There are multiple mechanisms available to tackle this global public health problem, but these are not harmonised or co-ordinated. There are criminal, administrative, and civil law mechanisms, spanning from intellectual property, antitrust, customs law and regulatory law. The most advanced jurisdictions have in place IP border measures, which can constitute a highly effective way to prevent fake goods from entering the market to begin with.
This problem requires companies to co-ordinate different functional teams, including quality, supply chain, legal and intellectual property. In turn, law firms require integration of their own regulatory, information technologies, criminal and intellectual property teams.
Pricing, reimbursement and new questions for healthcare
Companies remain subject to historic pressures over pricing and reimbursement, which continue to promote the pursuit of alternative payment mechanisms, including risk-based and performance-based models (eg, Europe and the US). In other jurisdictions (eg, Latin America, in particular Mexico) where there is no reimbursement model but rather a public procurement system, new models are also being developed, including price negotiating mechanisms and consolidated tenders.
At the same time, in some jurisdictions with public health systems, alternative models are emerging to manage budget constraints. This includes substitution strategies, through which the prescription of the most expensive medicines is assessed and controlled. Health institutions, however, are finding that, without the proper evaluation tools, substitution strategies may only be a cost-saving mechanism without the improvement of healthcare outcomes, which does not place patients at the centre.
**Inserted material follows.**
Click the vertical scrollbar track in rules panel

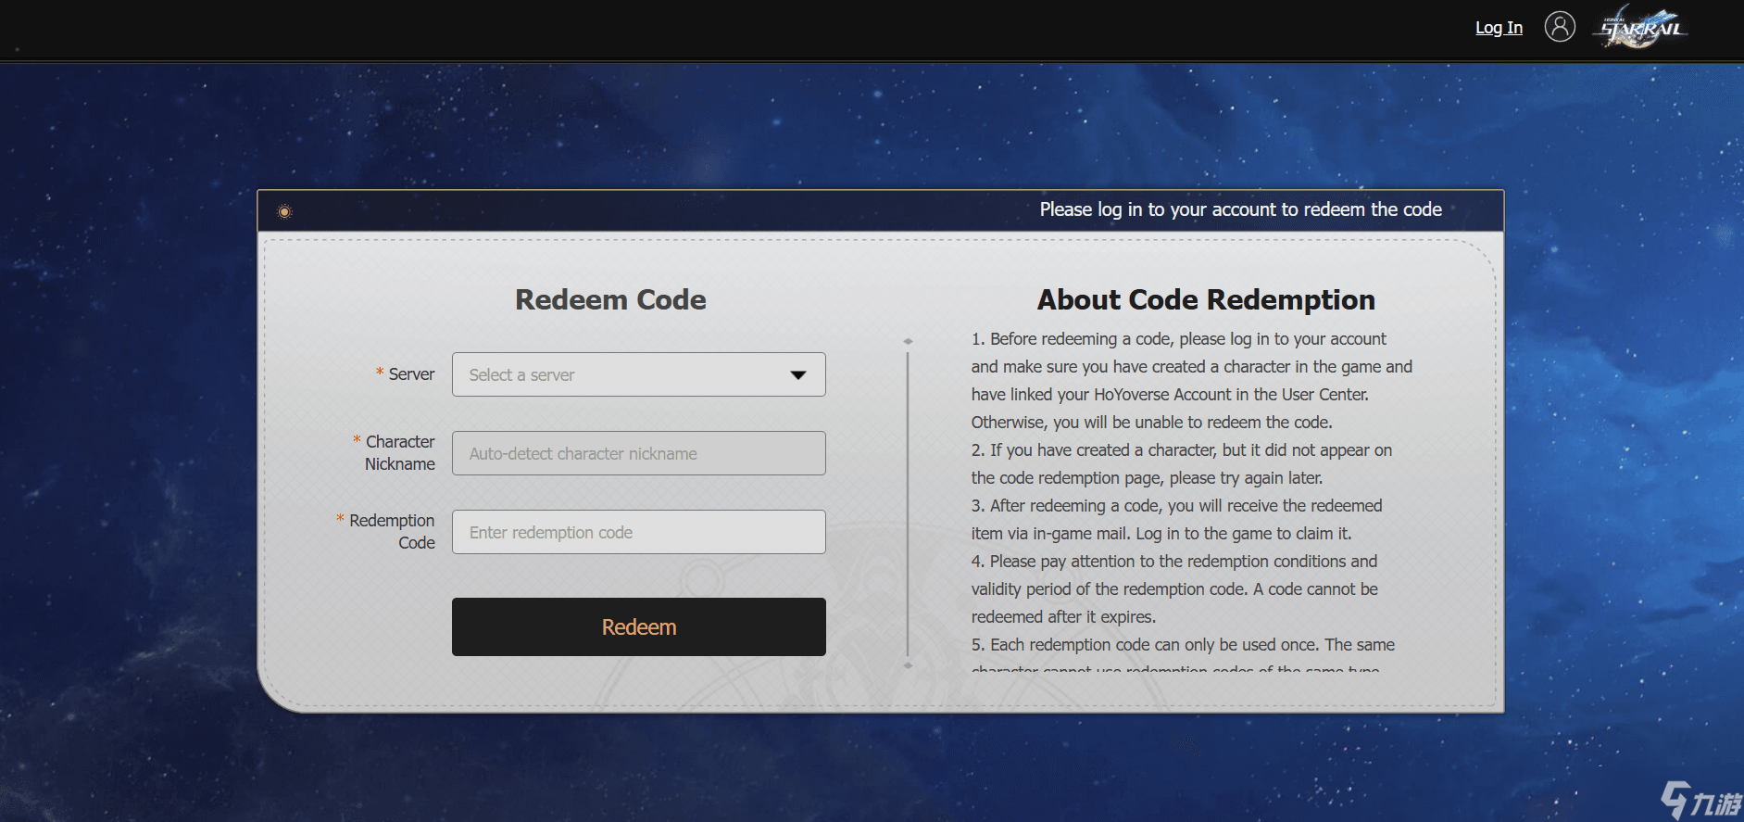[x=908, y=500]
These issues are being raised as relevant questions during new forms of litigation where the right to protection of health is being pursued in courts by patients, in order to get access to the treatments they need. In Latin America, the increase of these litigations is now referred to as "judicialisation" of the right to protection of health. When these are supported by pharmaceutical companies, some governments are regarding these forms of litigation as illegitimate ways to combat either their budget management policies or their official promotion of subsequent entry products, and therefore are finding ways to frame them in some instances as violations of competition laws. This has led clients and law firms to integrate teams of litigators, regulatory and antitrust lawyers.
Supporting healthcare companies is becoming increasingly more complex. Digitalisation and evolving business models are creating opportunities for existing and new corporate players in the industry, notwithstanding some of the challenges that go hand in hand. While regulatory regimes often lag behind innovation, more stringent laws such as the EU GDPR have implications for pharmaceutical, medical devices and healthcare services companies worldwide. Although globalisation continues to fuel deal activity and trade, protectionism has become more prevalent, which may have implications for a multi-dimensional industry like healthcare. Emerging markets trying to emulate mature market regimes also face challenges in terms of governance, structure, communication and enforcement. Many of these trends are interconnected, which not only broadens the scope of corporate in-house legal teams’ involvement with other business divisions, but also requires external legal advisers to provide a combination of interdisciplinary legal expertise and business acumen.